The Tensor Core technology included in the Ampere architecture has brought dramatic performance gains to AI workloads. Large-scale testing and customer case studies prove that A100 GPUs can decrease training times from weeks to hours. The A100 GPU can also achieve massive acceleration for inference workloads. IT professionals will benefit from reduced operational complexity by using a single technology that is easy to onboard and manage for these use cases.
The A100 GPU is a dual-slot 10.5-inch PCI Express (PCIe) Gen4 card that is based on the NVIDIA Ampere GA100 GPU. It uses a passive heat sink for cooling. The A100 PCIe supports double precision (FP64), single precision (FP32), and half precision (FP16) compute tasks. It also supports unified virtual memory, and a page migration engine. The A100 GPU is available in 40 GB and 80 GB memory versions and in PCIe and SXM form factors.
The PowerEdge R740xd server supports the A100 40 GB PCIe GPU. This design guide applies only to the A100 40 GB PCIe GPU.
The new Multi-Instance GPU (MIG) feature was designed to partition the A100 GPU into individual instances, each fully isolated with its own high-bandwidth memory, cache, and compute. The A100 PCIe card supports MIG configurations with up to seven GPU instances per A100 GPU.
When combining MIG with the NVIDIA Virtual GPU (vGPU), enterprises can take advantage of the management, monitoring, and operational benefits of VMware server virtualization. VMware virtual machines (VMs) with MIG-backed vGPUs provide the flexibility to have a mixed-sized (heterogenous) partitioned GPU instance.
MIG allows multiple vGPUs (and therefore, VMs) to run in parallel on a single A100 GPU, while preserving the isolation guarantees that a vGPU provides.
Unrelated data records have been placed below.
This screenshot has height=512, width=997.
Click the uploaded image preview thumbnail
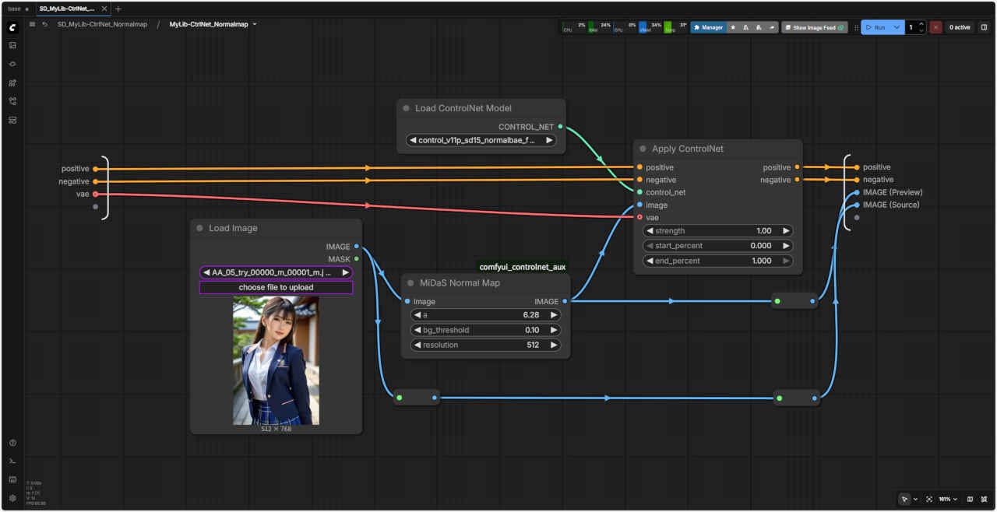click(276, 360)
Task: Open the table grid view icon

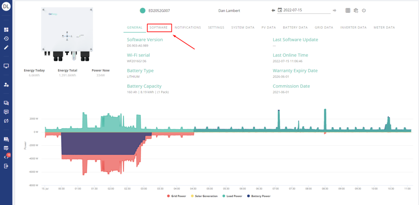Action: point(348,11)
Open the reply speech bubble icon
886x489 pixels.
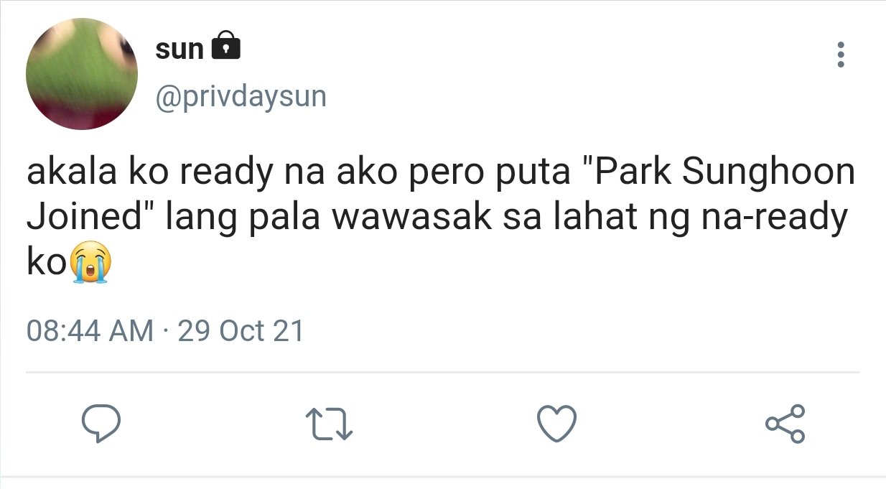99,424
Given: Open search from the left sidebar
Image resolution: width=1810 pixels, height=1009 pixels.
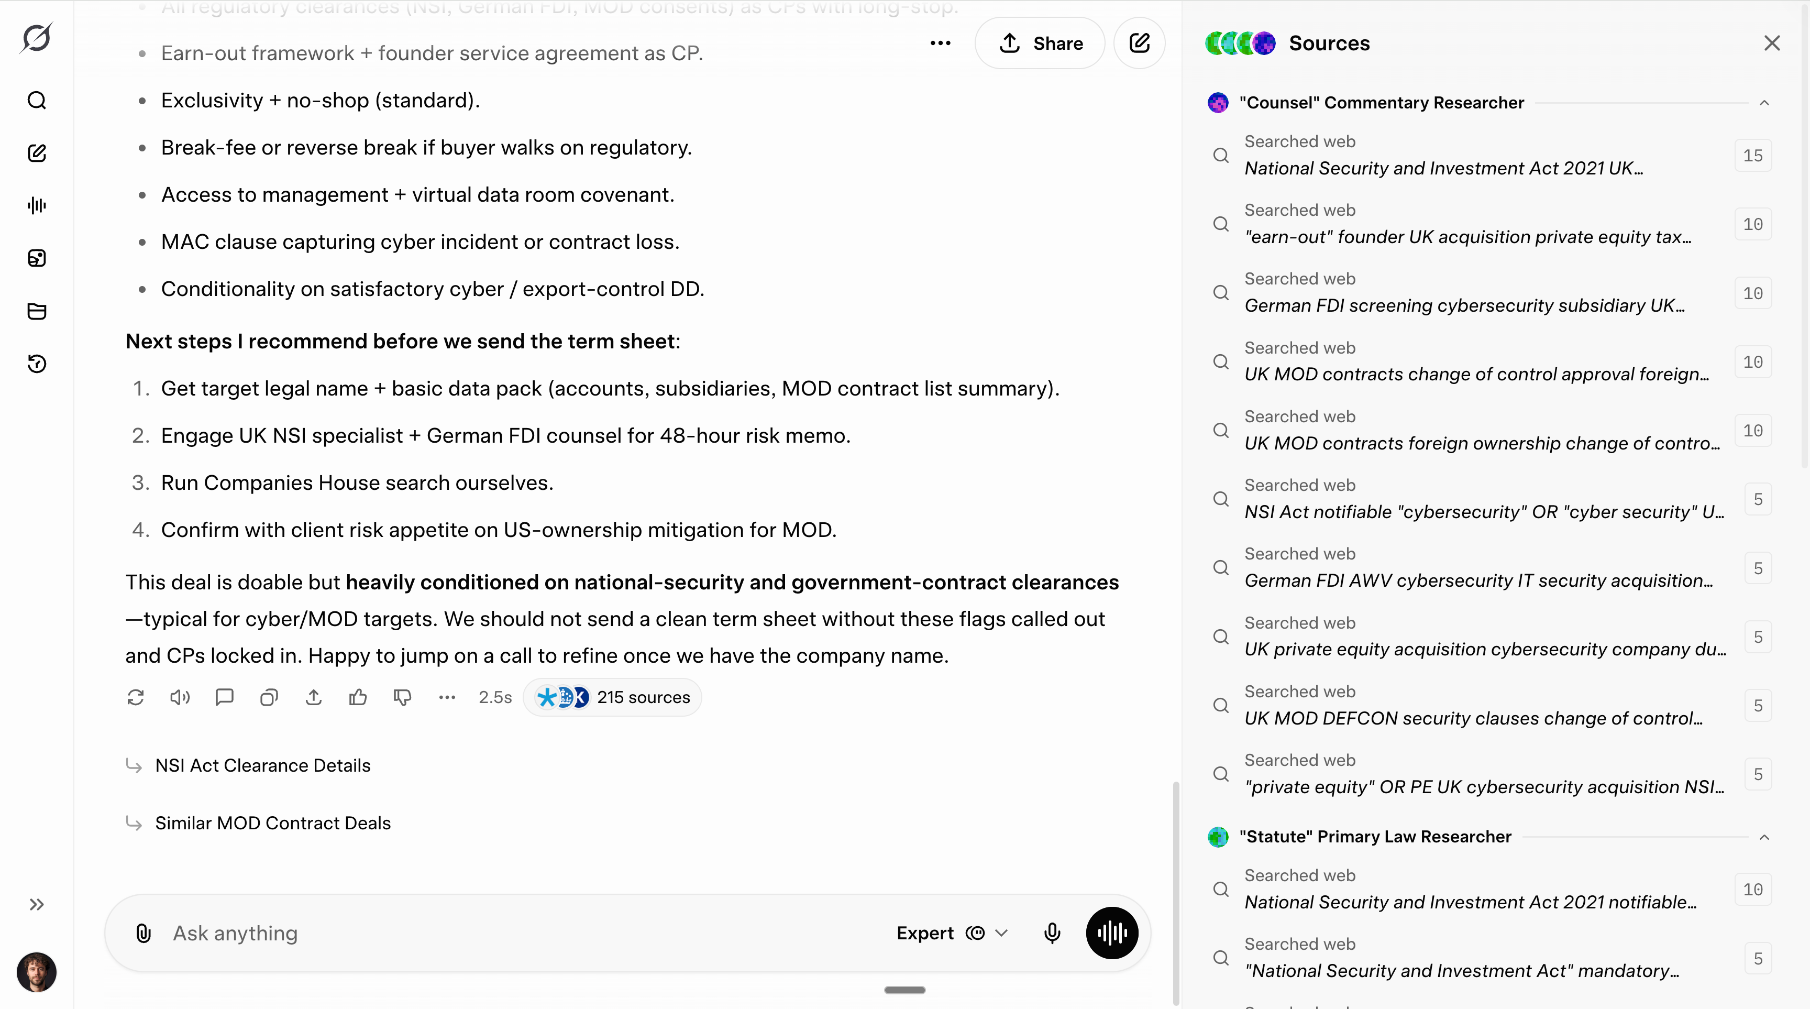Looking at the screenshot, I should 37,100.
Administrators can partition the GPUs and allocate the required GPU capacity to individual data scientists. The data scientist can be assured of predictable performance due to the isolation and Quality of Service guarantees of the vGPU.
The following table lists the supported GPU partitions:
GPU profile name
Profile name on VMs
Fraction of GPU memory
Fraction of GPU computes
Maximum number of instances available
When a VM is created, assign one of the preceding partitions and power on the VM. The GPU resource is then allocated to the VM. No other VM can use that resource, guaranteeing isolation of GPU resources to that VM. The resources are freed only when you power off or migrate the VM from the server.
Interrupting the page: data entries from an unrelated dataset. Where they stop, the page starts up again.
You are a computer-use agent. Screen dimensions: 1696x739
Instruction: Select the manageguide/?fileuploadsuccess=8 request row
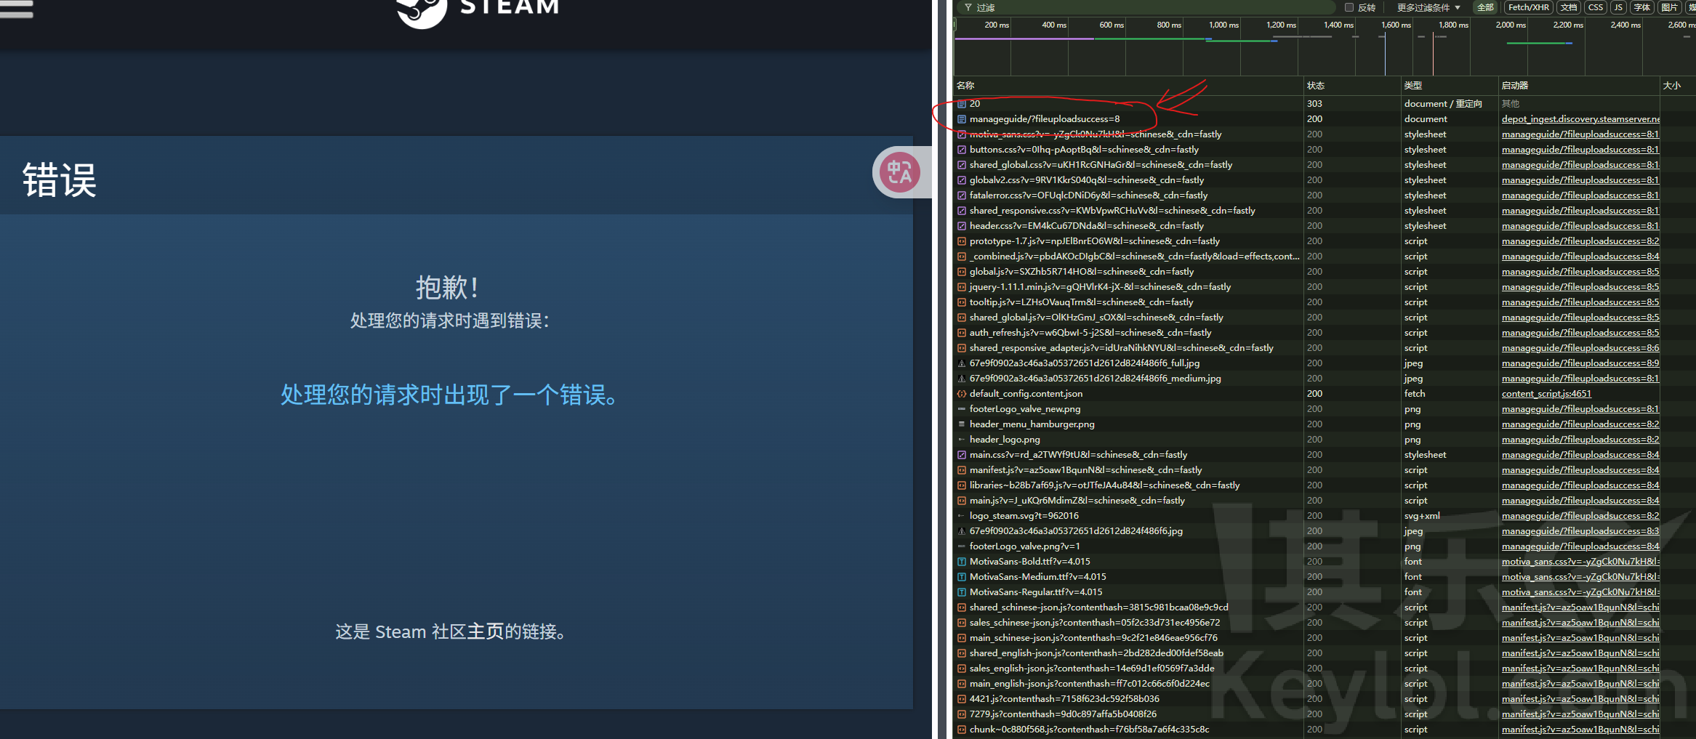pyautogui.click(x=1044, y=119)
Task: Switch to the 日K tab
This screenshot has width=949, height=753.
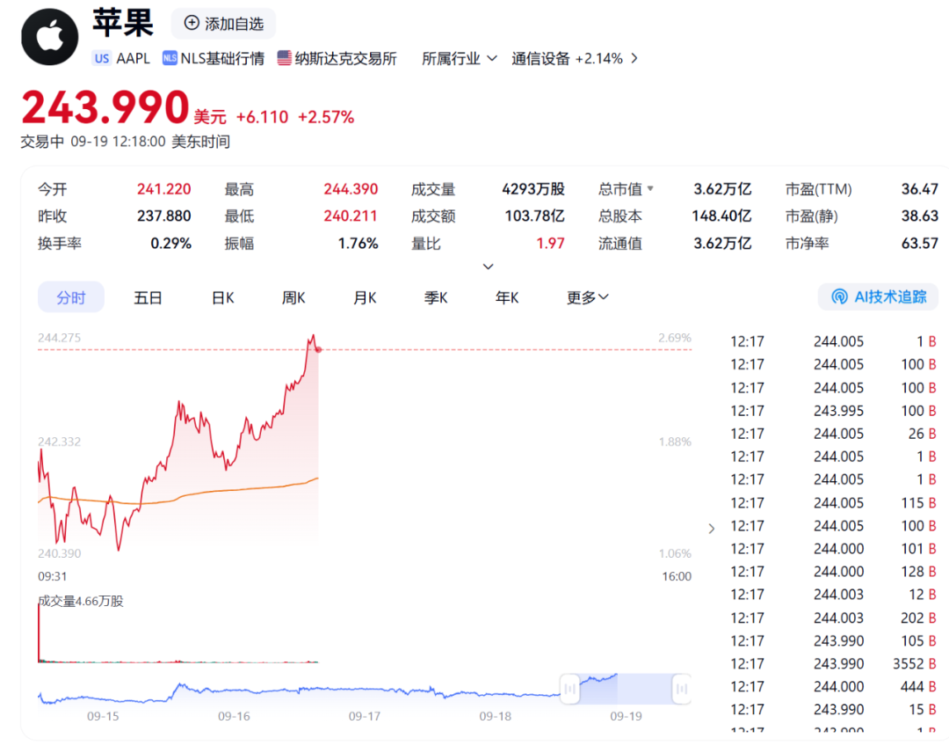Action: (223, 297)
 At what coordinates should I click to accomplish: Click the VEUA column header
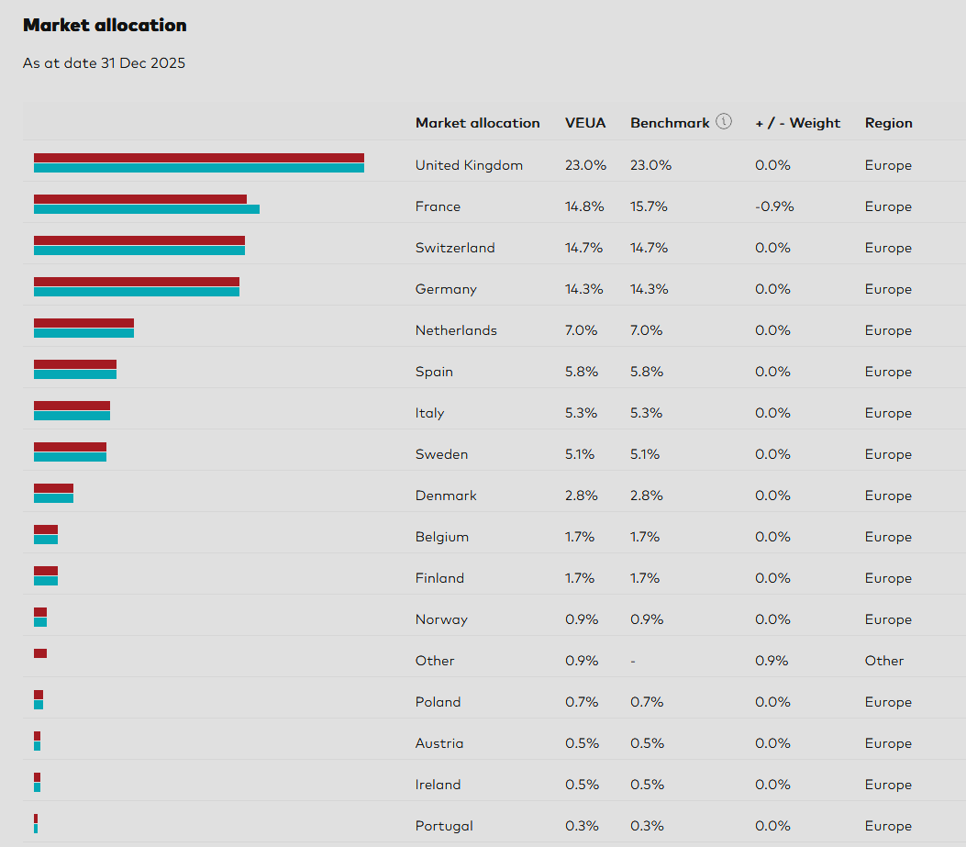(x=584, y=123)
The following figure shows an example of how MIG partitions are allocated to VMs:
The example shows an A100 GPU partitioned into three MIG profiles: MIG 4g.20gb, MIG 2g.10gb, and MIG 1g.5gb. These profiles are assigned to run light training using TensorFlow, model development using Jupyter notebook, and inference using TensorRT.
As of the publication of this design guide, MIG only supports assigning one profile type to a VM at a time.
The ConnectX®-6 Dx SmartNIC is a secure and advanced cloud network interface card that accelerates mission-critical, data-center applications, such as virtualization, SDN/NFV, big data, machine learning, network security, and storage. This SmartNIC provides up to two ports of 100 Gb/s Ethernet connectivity or a single port of 200 Gb/s Ethernet connectivity through a QSFP56 network interface.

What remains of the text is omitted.